Die einstige Industriegemeinde im Schatten von Kirchheim

KIRCHHEIM. Wer sich für Ötlingen interessiert, kann sich einer neuen Internetseite bedienen. Oder aber er fragt Ulrich Müschenborn. Der 67-Jährige gilt als wandelndes Lexikon, der sich wie kaum ein anderer mit der Geschichte und der aktuellen Situation des Stadtteils auskennt.

Von Wolfgang Berger

"Den holt dr Deifl amöl pfondweis": Der gebürtige Lichterfelder Helmut Puppenberger ist inzwischen so bewandert, dass er auch gestern wieder den Tagesspruch in (zumindest fast) perfektem Schwäbisch auf die von ihm wiederbelebte und betreute Internetseite über den Kirchheimer Stadtteil Ötlingen stellen konnte. Zu der Liaison zwischen dem waschechten Berliner und Ötlingen kam es, nachdem 1986 eine Ötlinger Familie bei ihm eingezogen war.

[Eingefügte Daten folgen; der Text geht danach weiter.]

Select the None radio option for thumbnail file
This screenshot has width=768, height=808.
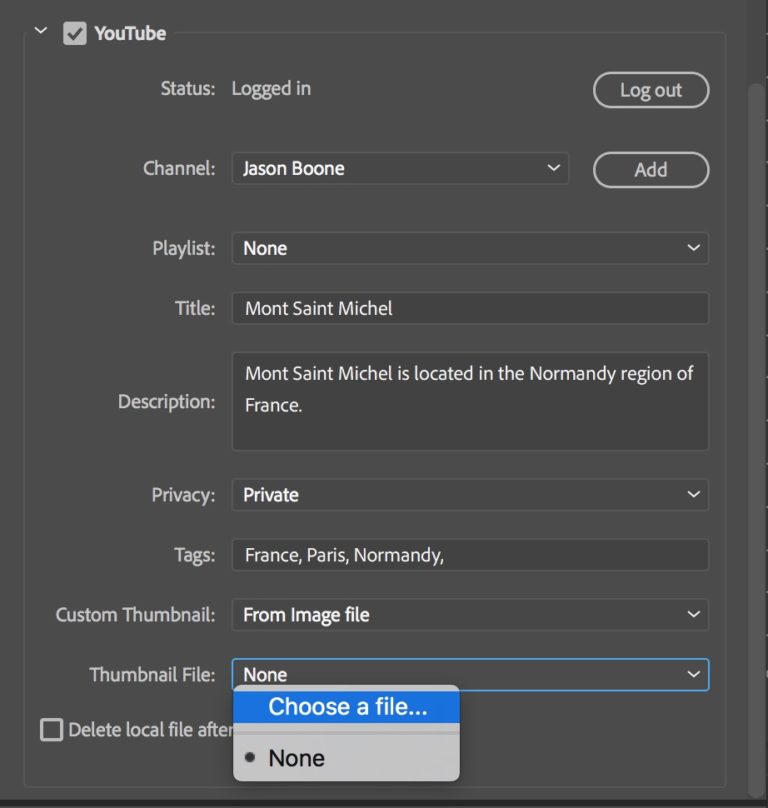[x=296, y=757]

"Durch ein verstopftes Abflussrohr kam ich in engen Kontakt mit allen meinen Mietern, somit auch mit

der Familie Grahn. Daraus entwickelte sich eine jetzt über 20-jährige Freundschaft, die auch nach dem Umzug der Familie wieder zurück nach Ötlingen immer noch anhält", erklärt Puppenberger. Der "tiefere Grund", eine zwischenzeitlich vom Netz genommene Homepage zu reaktivieren, ist indessen die "Liebe, die ich zu Ötlingen, den Menschen und der Umgebung anlässlich meiner seither regelmäßigen Besuche entwickelte", sagt Puppenberger.

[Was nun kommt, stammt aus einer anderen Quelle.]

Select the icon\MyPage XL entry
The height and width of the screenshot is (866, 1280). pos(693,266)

Neben einer Bildershow, Wirtschaftsinformationen, einem Veranstaltungskalender und Arztadressen enthält die Seite auch Historisches. So erfährt der Nutzer, dass 1905 in Ötlingen der elektrische Strom eingerichtet wurde. Wer an dieser Stelle wissen möchte, wie es dazu kam, findet im Internet keine weiteren Erklärungen. Einer der es wissen muss, wie es dazu kam, dass in Ötlingen die Lichter angingen, ist Ulrich Müschenborn. Dessen Großvater Friedrich Müschenborn baute um die Jahrhundertwende eine Maschinen- und Werkzeugfabrik auf, die mit zeitweise mehr als 400 Beschäftigten die wichtigste Metall verarbeitende Firma im Ort war. Mit dem überschüssigen Strom wurden dann die Straßen beleuchtet.

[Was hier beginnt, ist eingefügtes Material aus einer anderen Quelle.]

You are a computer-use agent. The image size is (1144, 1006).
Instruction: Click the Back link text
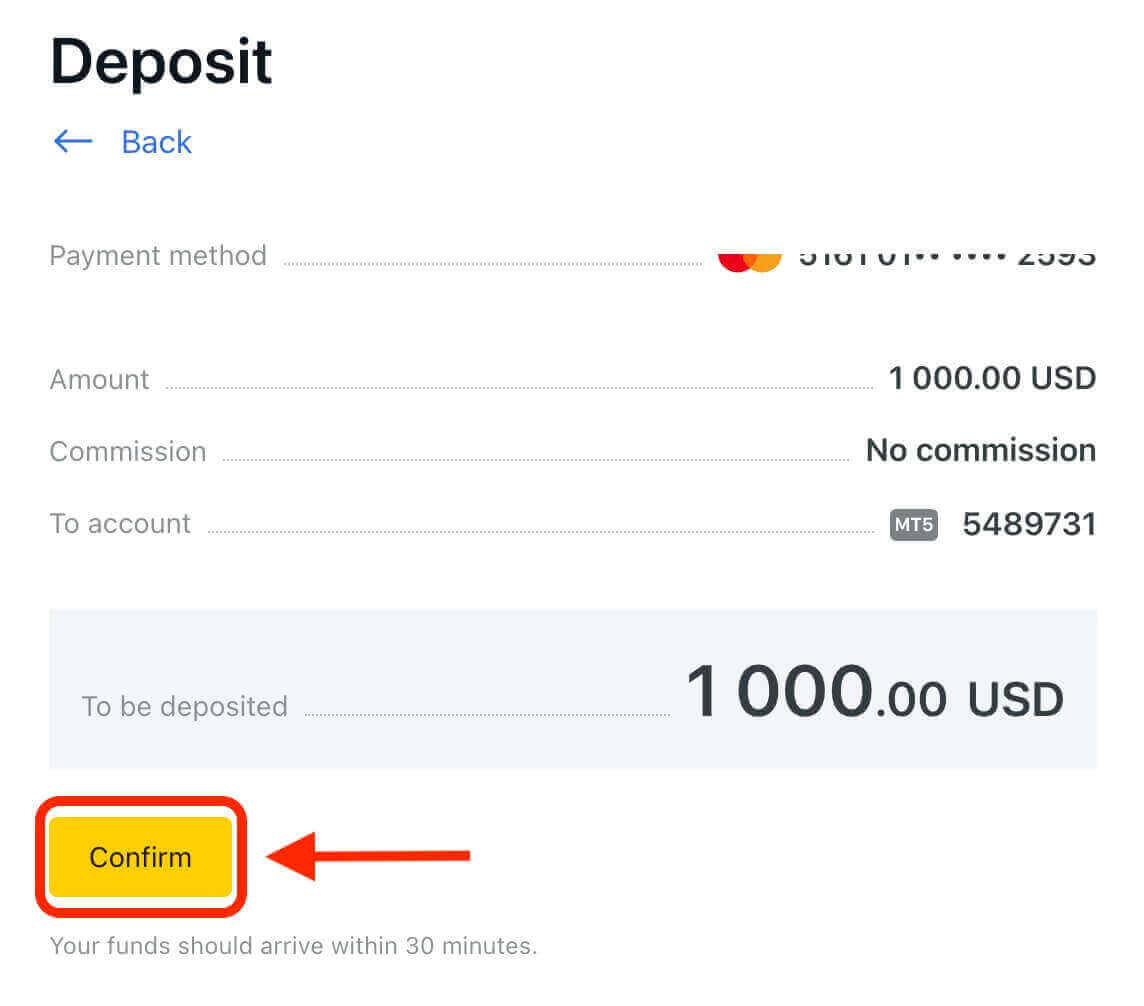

Vom einstigen Glanz des Industriebetriebs sind nur Ruinen übrig geblieben. Der früheren Gesenkschmiede scheint dasselbe Schicksal zu drohen wie anderen Traditionsfirmen in der ehemaligen Industriegemeinde: "Die Färberei Leckebusch - abgerissen, Wohnbau, die Kammgarnspinnerei Schachenmayr - abgerissen, Wohnbau", zählt Ulrich Müschenborn auf. Im 6600 Einwohner zählenden Ötlingen, das früher Arbeitskräfte aus Kirchheim, Wendlingen und dem Lenninger Tal angezogen hat, ist es heute andersrum, die Einwohner arbeiten auswärts, laut Ulrich Müschenborn ist der Stadtteil "eine Schlafstätte von Stuttgart" geworden.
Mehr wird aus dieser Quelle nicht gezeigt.